+++ Selected passage +++

JIM STERGIOS'S Op-ed ("Doing the math on healthcare," July 22) was a wrongheaded, though perhaps understandable, reaction to the current climate as we wrestle with burgeoning healthcare costs. We're big fans of Massachusetts' healthcare reform but, as we now know, its success has spurred many unintended or unforeseen consequences.

However, the solution to the issues of greater-than-anticipated health insurance coverage and thus underestimated costs is not to arbitrarily reduce payments to a medical institution that provides the highest level of care to low-income and uninsured patients - certainly not without first examining the consequences.

Stergios says "one must assume" that reform has significantly reduced the burden on hospitals like Cambridge Health Alliance. But one would be wrong. The number of visits by needy, low-income populations has not declined (370,000 visits by Medicaid, Commonwealth Care, and uninsured patients this year despite declining revenues for such care). Implementation has actually negatively affected finances. Nevertheless, Cambridge Health Alliance is evaluating alternatives and making tough decisions in order to accommodate the changing landscape.

There are great challenges ahead for Massachusetts and Cambridge Health Alliance to guarantee further success of the reforms while maintaining high-quality care for the most needy. Tackling these complex challenges will require the same thoughtful partnership that has propelled the Massachusetts healthcare experiment this far.

DENNIS D. KEEFE

Chief executive

Cambridge Health Alliance

Cambridge

I TAKE strong exception to Jim Stergios's notion that the "only way . . . in the immediate term" to address rising health costs is on the backs of two specific providers, Boston Medical Center and Cambridge Health Alliance.

Since enactment of healthcare reform, BMC has held up its end of the bargain. It has converted more free-care patients to Commonwealth Care than all other hospitals combined, and has reduced its free-care patient population from 25 percent to 7.2 percent of patients served.

Stergios urges a focus on individuals, not institutions. He should know about the people who visit BMC. Thirty percent do not speak English; BMC's Interpreter Services Program is the most extensive in New England. Often, medical problems are rooted in hunger; BMC's food pantry services 65,000 homes yearly. Diabetes is a silent killer in communities such as Mattapan and Roxbury; BMC is the hospital with Boston's best inpatient insulin management program. Cutting payments to BMC means a loss of these programs.

A healthy BMC is essential to our community, our healthcare system, and most important, its patients.

Government's recognition of that goes deeper than any "political deal." It reflects who we are as a Commonwealth.

+++

**Exercise set:**
#1 Translate this sentence from the healthcare letters into Spanish: "A healthy BMC is essential to our community, our healthcare system, and most important, its patients."
#2 According to the healthcare letters, BMC reduced its free-care patient population from 25 percent to what share of patients served?

+++ Extracted entries +++

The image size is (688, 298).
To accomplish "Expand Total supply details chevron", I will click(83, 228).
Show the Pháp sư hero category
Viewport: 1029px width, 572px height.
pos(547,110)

+++

**Outputs in order:**
#1 Un BMC saludable es esencial para nuestra comunidad, nuestro sistema de salud y, lo más importante, sus pacientes.

#2 7.2 percent of patients served.